*GOAL:* From the navigation warfare article, list every war-fighting operation that it says GPS and other GNSS systems enable.

** start of EXTRACT PROVIDED **

Systems that provide positioning, navigation and timing, or PNT, capabilities to U.S. forces and their allies have become indispensable to military operations. The U.S. military and its allies use these systems, including the Global Positioning System and other global navigation satellite systems, or GNSS, to enable critical war-fighting operations. These operations include: navigation, creation of a common operational picture, targeting, communication, weapons guidance and reconnaissance.

At the same time, heavy U.S. reliance on PNT systems has created an attractive target for adversaries who aim to degrade allied capabilities and readiness. Enemies capable of spoofing information — for example, by broadcasting fake GPS signals or repurposing genuine signals for delayed receipt — can sabotage communication lines and potentially turn U.S. military forces against their own allies.

Such attacks are examples of navigation warfare, or NAVWAR — a set of actions intended to fortify friendly use, or disrupt enemy use, of PNT data. The growing prominence of navigation warfare and electronic warfare raise key questions for the United States and its allies going forward, which boil down to this: Is it possible to identify signals that can be trusted, while also detecting and discarding those that are compromised?

A U.S. Army Soldier assigned to ‟Wild Bill” Platoon, 1st Squadron, 7th Cavalry Regiment conducts electronic warfare training during Combined Resolve XV on Feb. 23, 2021 at the Hohenfels Training Area in Germany.

Electronic warfare on PNT systems

One common denominator of these attacks is the GPS signal, a primary source of positioning, navigation and timing data. Because GPS often carries a weak signal (like many other GNSS signals), it makes for an attractive target that is relatively easy to jam. In fact, a simple 1-watt jammer can deny GPS service to a range of 10 kilometers or more. And since jamming requires only a low-power signal, detecting the location of a jammer can be difficult, thereby delaying swift countermeasures. These factors make jamming a simple, inexpensive and effective threat that can be carried out by an unsophisticated adversary.

Spoofing attacks represent another common attack vector for navigation warfare. In a spoofing attack, an adversary substitutes a false signal for true PNT information. This can then fool the target into making mistakes such as targeting errors or moving into undesirable territory.

“Spoofing is very different from jamming. It is much more difficult to implement, but much more pernicious if successful.”

** end of EXTRACT PROVIDED **
** start of DATA PROVIDED **

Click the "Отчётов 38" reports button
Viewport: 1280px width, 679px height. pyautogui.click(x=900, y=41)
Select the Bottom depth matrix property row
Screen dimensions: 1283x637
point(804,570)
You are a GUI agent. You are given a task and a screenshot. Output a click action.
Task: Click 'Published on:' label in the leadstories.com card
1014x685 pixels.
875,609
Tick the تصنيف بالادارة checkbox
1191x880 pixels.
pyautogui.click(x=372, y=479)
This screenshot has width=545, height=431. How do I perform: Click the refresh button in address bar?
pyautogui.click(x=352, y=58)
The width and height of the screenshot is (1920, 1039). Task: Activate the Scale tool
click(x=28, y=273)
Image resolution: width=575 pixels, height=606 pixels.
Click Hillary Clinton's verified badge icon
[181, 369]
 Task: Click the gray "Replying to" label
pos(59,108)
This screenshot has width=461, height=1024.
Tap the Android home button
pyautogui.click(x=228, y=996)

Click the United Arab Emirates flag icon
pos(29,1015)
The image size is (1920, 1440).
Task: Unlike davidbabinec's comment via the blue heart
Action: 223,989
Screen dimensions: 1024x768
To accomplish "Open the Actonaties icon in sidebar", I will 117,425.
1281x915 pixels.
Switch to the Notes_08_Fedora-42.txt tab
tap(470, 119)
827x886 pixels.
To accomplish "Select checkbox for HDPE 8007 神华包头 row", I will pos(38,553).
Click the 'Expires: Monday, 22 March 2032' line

** end of DATA PROVIDED **

*TASK ANSWER:*
- Navigation
- Creation of a common operational picture
- Targeting
- Communication
- Weapons guidance
- Reconnaissance